SHORT EXERCISE 1:
Please put the entries from the line that contains "Task: Click the Duplicate and repeat icon" through the line that contains "Click the Merge", both included, into a Markdown table with the columns n and Line, one row per line, leaving blank lines out.

PASSAGE PROVIDED:
>> BEGIN
All kinds of people are attracted to visit, but it takes a special kind of person to stay as a member and endure the long hours of winter darkness when gales lash the island and there is often complete isolation from the mainland when even an experienced boatman would not take to sea.
The Erraid week starts on a Saturday with arrivals and departures. Dinner on Saturday evening is followed by a round of introductions where each can say as much or as little as desired about their situation and what they expect (or have gained) from their stay. We were a small group that week; four members and five guests. I was the only retreat guest, and interestingly, the only native-born Scot present. I related about my childhood connections with Mull and Erraid and touched on my own spiritual journey, including quite naturally my involvement with the Unification Church.
Interestingly, there is a connection between Findhorn and the Unification movement; one of the first members to join Eileen Caddy in the original Findhorn community was a young Dennis Orme, whose name is familiar to many older Unificationists, and certainly to those from the UK. In 1968, the spiritually attuned Unification missionary Doris, who had received ‘a message from the Lord’ went to Findhorn to witness to her faith. Dennis responded. They were subsequently blessed in marriage by Rev. Moon and were appointed as leaders of the British Unification movement which they headed for several years in the 70s and 80s.
Shortly after I had told my story, D., an English woman eight years my junior, approached me. In 1979 she had met an Australian woman and an Englishman in the San Francisco Greyhound station and had been invited to an evening programme in a community house on Bush Street. In the same year, I too had been approached by a couple in San Francisco and had attended an evening programme in the same community house. We had both been intrigued and inspired by the purity, enthusiasm, and idealism of the young people; I had responded to the invitation to join them ‘for a couple of days on our land in Northern California’; for D., alarm bells started to ring. She had been warned about the friendly but devious Moonies who would whisk her off and brainwash her. She could ‘escape just in time’. This was the first of many fascinating conversations. We speculated about what might have happened had she made a different choice and chuckled together about the kind of match that Rev. Moon might have made for her.
>> END
DATA TO USE:
>> BEGIN
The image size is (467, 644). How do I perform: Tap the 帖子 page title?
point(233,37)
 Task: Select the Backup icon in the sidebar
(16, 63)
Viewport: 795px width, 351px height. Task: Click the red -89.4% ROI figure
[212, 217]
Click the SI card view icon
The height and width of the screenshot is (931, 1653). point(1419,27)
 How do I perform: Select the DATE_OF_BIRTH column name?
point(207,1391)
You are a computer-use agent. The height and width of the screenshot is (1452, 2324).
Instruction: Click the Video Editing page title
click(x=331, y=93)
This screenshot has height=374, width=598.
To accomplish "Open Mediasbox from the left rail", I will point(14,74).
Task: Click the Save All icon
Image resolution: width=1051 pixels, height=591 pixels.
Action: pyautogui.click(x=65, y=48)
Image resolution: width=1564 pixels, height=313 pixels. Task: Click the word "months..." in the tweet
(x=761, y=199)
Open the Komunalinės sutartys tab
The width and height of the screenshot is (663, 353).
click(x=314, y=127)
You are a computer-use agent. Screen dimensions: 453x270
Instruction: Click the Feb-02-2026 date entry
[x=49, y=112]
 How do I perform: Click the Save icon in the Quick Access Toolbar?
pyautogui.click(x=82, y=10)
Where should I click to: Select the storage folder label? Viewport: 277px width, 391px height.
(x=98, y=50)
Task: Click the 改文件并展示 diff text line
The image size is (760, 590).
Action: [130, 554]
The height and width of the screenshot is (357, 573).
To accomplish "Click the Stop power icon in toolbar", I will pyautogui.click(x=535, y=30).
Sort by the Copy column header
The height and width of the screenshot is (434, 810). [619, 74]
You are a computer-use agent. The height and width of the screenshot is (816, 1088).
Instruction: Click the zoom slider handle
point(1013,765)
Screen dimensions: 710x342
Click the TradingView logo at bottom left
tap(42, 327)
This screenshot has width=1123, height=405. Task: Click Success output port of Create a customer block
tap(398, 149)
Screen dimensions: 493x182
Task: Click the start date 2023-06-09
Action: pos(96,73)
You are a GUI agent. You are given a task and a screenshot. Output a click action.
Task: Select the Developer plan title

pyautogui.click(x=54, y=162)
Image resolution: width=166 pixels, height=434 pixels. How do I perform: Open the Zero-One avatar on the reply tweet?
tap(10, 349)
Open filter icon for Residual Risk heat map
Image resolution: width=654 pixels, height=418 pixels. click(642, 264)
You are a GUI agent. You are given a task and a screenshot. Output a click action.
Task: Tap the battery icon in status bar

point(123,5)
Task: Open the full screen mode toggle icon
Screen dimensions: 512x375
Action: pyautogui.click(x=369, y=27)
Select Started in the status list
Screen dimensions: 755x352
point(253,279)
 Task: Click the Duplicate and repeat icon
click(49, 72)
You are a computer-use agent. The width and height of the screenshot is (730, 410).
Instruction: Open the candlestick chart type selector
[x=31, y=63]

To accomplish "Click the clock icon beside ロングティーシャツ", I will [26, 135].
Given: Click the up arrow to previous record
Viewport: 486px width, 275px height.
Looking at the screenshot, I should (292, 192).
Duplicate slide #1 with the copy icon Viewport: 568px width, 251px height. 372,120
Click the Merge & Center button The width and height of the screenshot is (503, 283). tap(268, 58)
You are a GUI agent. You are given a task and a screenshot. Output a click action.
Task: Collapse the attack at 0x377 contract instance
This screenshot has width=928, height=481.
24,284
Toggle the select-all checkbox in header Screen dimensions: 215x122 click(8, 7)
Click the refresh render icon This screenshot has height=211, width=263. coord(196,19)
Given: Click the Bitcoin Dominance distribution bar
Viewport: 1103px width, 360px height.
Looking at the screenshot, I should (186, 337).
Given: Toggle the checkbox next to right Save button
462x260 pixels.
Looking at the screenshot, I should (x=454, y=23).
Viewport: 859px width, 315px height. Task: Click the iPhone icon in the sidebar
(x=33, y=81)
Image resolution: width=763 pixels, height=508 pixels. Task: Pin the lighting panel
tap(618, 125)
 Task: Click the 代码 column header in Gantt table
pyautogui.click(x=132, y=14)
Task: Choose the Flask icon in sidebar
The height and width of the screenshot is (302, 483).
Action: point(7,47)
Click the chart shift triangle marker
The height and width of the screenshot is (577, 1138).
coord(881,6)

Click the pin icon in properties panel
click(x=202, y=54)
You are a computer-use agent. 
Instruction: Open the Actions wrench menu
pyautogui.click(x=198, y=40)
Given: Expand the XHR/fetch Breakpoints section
>> END
SHORT EXERCISE 2:
For each statement, say whether it agrees with the passage about Erraid, answering yes or no and quoting the deciding words: (a) The Erraid week starts on a Saturday. (b) That week the group had five members and four guests. (c) D. accepted the invitation to spend a couple of days on the land in Northern California.

EXPECTED OUTPUT 1:
| n | Line |
|---|---|
| 1 |  Task: Click the Duplicate and repeat icon |
| 2 | click(49, 72) |
| 3 | You are a computer-use agent. The width and height of the screenshot is (730, 410). |
| 4 | Instruction: Open the candlestick chart type selector |
| 5 | [x=31, y=63] |
| 6 | To accomplish "Click the clock icon beside ロングティーシャツ", I will [26, 135]. |
| 7 | Given: Click the up arrow to previous record |
| 8 | Viewport: 486px width, 275px height. |
| 9 | Looking at the screenshot, I should (292, 192). |
| 10 | Duplicate slide #1 with the copy icon Viewport: 568px width, 251px height. 372,120 |
| 11 | Click the Merge & Center button The width and height of the screenshot is (503, 283). tap(268, 58) |

EXPECTED OUTPUT 2:
(a) Yes: "The Erraid week starts on a Saturday with arrivals and departures."
(b) No: "four members and five guests."
(c) No: "for D., alarm bells started to ring."